Don't forget (as the writer of the piece you linked seems to have) that the original settlement deal for the Google program was denied by a judge for being too lenient to Google and not taking sufficient measures to protect copyright owners.


----------



## Steerpike (Oct 11, 2012)

Kevin O. McLaughlin said:


> Well, the title is an overstatement. In this case, the judge ruled that the scanning Hathi Trust did: of orphan works, whose copyright owners could not be identified - is legal.
> 
> That's a very different animal from Google presenting works clearly still under copyright for public consumption, as they attempted to do. It's related enough to be interesting, but the critical difference is the ability to identify the copyright owner.
> 
> Don't forget (as the writer of the piece you linked seems to have) that the original settlement deal for the Google program was denied by a judge for being too lenient to Google and not taking sufficient measures to protect copyright owners.



No, I don't believe that is accurate. The Plaintiffs specifically asserted ownership of well over 100 of the books at issue. In fact, if no assertion had been made of an infringement of a work owned by the Plaintiffs, they probably wouldn't even had standing. So the ruling isn't limited to orphaned works as the Plaintiffs identified themselves as the copyright owners of numerous works. The Defendant in the case agreed that the Plaintiff had established a_ prima facie_ case of copyright ownership. The judge actually mentions that at the beginning of the Fair Use analysis (and if there is no copyright infringement, there's no Fair Use question). The Judge then undertakes the Fair Use analysis under the assumption that the works are protected by copyright and the Plaintiffs have shown ownership, and he finds that the actions of the Defendant fall under Fair Use.


----------



## Devor (Oct 12, 2012)

It looks like the judge felt that scanning the books opened them up to new avenues of research and therefore ruled that the project didn't fit into the same competitive space as the original works.

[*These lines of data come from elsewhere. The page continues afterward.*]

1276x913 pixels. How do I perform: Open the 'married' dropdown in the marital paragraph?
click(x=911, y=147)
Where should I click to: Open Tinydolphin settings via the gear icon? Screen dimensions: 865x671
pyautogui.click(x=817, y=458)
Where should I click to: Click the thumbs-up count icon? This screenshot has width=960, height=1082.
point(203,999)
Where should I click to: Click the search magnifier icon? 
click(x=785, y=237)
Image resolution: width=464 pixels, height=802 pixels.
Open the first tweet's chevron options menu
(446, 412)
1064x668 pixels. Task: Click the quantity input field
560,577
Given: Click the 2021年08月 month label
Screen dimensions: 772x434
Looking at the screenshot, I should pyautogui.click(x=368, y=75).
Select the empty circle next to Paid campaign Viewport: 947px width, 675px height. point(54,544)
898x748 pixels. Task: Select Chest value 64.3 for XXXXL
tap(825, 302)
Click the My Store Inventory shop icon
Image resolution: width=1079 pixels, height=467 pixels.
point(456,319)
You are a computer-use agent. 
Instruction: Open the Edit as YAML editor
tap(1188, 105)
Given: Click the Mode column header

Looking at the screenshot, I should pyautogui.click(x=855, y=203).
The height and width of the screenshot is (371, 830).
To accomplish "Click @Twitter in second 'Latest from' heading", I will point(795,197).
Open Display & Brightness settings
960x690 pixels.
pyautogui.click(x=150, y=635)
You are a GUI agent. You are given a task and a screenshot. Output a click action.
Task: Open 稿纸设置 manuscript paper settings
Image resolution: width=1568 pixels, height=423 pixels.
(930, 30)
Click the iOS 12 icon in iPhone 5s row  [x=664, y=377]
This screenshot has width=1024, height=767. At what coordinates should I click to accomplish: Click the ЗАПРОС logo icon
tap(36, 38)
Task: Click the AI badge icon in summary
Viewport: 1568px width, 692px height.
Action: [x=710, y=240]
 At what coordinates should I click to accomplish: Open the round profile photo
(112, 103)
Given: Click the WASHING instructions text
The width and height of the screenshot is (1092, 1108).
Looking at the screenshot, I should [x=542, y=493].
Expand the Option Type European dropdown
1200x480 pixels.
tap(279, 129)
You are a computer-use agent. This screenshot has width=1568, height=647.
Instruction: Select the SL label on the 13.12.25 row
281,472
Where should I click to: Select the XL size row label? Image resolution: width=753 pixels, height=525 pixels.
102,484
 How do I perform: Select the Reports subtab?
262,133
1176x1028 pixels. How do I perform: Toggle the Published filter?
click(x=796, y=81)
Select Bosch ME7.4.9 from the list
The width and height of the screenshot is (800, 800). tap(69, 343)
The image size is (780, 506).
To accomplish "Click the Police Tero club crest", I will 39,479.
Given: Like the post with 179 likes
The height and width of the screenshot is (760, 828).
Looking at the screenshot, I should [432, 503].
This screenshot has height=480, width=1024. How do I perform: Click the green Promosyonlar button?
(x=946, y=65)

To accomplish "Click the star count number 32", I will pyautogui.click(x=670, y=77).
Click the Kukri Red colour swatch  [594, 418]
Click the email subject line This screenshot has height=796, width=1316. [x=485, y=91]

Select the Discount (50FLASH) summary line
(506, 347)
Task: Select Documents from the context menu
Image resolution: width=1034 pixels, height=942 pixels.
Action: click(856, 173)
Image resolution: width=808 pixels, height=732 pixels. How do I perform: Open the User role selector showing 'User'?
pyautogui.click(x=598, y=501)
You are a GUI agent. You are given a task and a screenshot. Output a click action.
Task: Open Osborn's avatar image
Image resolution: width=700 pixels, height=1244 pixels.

I have trouble believing that would readily extend to Google, which I understand is hoping to make works available to the general public and would, by necessity, fit into the same competitive space as the original.


----------



## Steerpike (Oct 12, 2012)

Google doesn't scan copyrighted material and put the whole thing out there to the public. If that's what they did, there would be little debate over whether it was infringement. I think this case helps Google. Wouldn't surprise me to see the Author's Guild settle their suit after this.


----------



## Devor (Oct 12, 2012)

Steerpike said:


> Google doesn't scan copyrighted material and put the whole thing out there to the public. If that's what they did, there would be little debate over whether it was infringement. I think this case helps Google. Wouldn't surprise me to see the Author's Guild settle their suit after this.



So what is Google trying to do?


----------



## Steerpike (Oct 12, 2012)

Devor said:


> So what is Google trying to do?



Here's my understanding, from what I've read and from using Google Books:

You type in a search at Google Books and get a bunch of hits. For works that are in the public domain, you can access the entire book right there. If it is under copyright, then you get little snippets that you can browse and you can decide to buy the book (either right there or by going elsewhere). Books under copyright are not displayed in their entirety. You can go to Google Books and check it, but that's what I've seen there.


----------



## Devor (Oct 12, 2012)

Steerpike said:


> If it is under copyright, then you get little snippets that you can browse and you can decide to buy the book (either right there or by going elsewhere).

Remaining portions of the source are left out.